SUPPLIED RECORDS:
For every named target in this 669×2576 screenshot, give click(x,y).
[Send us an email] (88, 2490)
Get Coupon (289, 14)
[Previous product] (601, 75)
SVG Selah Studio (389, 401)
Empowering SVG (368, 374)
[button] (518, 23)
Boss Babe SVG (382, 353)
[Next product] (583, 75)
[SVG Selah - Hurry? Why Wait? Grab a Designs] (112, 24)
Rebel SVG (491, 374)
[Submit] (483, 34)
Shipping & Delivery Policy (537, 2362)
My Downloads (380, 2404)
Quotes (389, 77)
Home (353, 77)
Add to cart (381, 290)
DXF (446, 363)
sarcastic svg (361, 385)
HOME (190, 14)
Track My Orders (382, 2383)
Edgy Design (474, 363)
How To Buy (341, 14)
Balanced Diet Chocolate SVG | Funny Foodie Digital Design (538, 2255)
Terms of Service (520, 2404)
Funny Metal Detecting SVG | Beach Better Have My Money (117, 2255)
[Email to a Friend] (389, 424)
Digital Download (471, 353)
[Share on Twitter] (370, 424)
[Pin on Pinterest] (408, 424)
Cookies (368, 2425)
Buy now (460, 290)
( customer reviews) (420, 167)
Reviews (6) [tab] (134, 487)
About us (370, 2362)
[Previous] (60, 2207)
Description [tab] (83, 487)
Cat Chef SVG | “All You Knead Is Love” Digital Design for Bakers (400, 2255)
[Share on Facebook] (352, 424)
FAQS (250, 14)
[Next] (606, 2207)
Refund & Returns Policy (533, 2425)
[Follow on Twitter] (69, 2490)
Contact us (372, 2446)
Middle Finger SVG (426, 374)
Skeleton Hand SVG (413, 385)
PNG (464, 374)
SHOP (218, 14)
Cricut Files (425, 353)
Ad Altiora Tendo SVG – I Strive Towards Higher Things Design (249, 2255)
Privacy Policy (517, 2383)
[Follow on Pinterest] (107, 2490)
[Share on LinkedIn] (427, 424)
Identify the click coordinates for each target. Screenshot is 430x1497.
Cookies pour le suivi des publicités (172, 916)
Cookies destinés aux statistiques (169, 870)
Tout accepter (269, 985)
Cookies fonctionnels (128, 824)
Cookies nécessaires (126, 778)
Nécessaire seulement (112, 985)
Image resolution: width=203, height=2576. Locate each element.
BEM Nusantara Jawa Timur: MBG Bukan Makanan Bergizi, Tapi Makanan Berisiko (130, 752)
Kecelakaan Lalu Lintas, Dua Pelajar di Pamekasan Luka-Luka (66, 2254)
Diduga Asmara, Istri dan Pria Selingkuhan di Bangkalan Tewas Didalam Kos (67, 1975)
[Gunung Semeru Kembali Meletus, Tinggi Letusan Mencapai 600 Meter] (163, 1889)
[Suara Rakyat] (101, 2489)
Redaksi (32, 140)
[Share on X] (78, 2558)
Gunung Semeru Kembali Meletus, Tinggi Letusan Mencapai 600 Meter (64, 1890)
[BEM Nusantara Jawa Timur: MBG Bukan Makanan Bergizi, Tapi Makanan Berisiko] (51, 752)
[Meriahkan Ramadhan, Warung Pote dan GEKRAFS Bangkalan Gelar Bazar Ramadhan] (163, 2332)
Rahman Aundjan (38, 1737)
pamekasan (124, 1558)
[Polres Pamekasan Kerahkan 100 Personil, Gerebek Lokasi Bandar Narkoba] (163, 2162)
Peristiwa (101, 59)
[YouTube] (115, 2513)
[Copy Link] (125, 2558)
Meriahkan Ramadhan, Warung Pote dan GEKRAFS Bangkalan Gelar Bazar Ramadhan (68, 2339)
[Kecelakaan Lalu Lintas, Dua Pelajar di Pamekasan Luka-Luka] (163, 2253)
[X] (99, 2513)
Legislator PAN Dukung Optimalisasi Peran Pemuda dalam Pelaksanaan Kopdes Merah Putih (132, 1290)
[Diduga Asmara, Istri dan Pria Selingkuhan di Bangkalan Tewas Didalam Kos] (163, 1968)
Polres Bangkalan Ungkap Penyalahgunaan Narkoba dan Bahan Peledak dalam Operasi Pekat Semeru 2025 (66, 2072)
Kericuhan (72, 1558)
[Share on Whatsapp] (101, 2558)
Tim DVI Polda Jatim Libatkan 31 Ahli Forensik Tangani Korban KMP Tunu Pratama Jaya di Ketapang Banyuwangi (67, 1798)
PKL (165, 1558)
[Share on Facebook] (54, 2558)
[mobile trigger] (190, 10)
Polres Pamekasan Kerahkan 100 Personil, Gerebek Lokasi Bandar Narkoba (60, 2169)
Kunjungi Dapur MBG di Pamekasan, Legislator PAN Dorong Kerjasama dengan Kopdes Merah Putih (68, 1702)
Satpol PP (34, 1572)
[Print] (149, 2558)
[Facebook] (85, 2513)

WHAT TO DO:
Out of the listing above, reproduce exactly the lines from the one with "SHOP (218, 14)" up to and including the one with "Image resolution: width=203, height=2576.".

THE COMPLETED TASK:
SHOP (218, 14)
Cricut Files (425, 353)
Ad Altiora Tendo SVG – I Strive Towards Higher Things Design (249, 2255)
Privacy Policy (517, 2383)
[Follow on Pinterest] (107, 2490)
[Share on LinkedIn] (427, 424)
Identify the click coordinates for each target. Screenshot is 430x1497.
Cookies pour le suivi des publicités (172, 916)
Cookies destinés aux statistiques (169, 870)
Tout accepter (269, 985)
Cookies fonctionnels (128, 824)
Cookies nécessaires (126, 778)
Nécessaire seulement (112, 985)
Image resolution: width=203, height=2576. Locate each element.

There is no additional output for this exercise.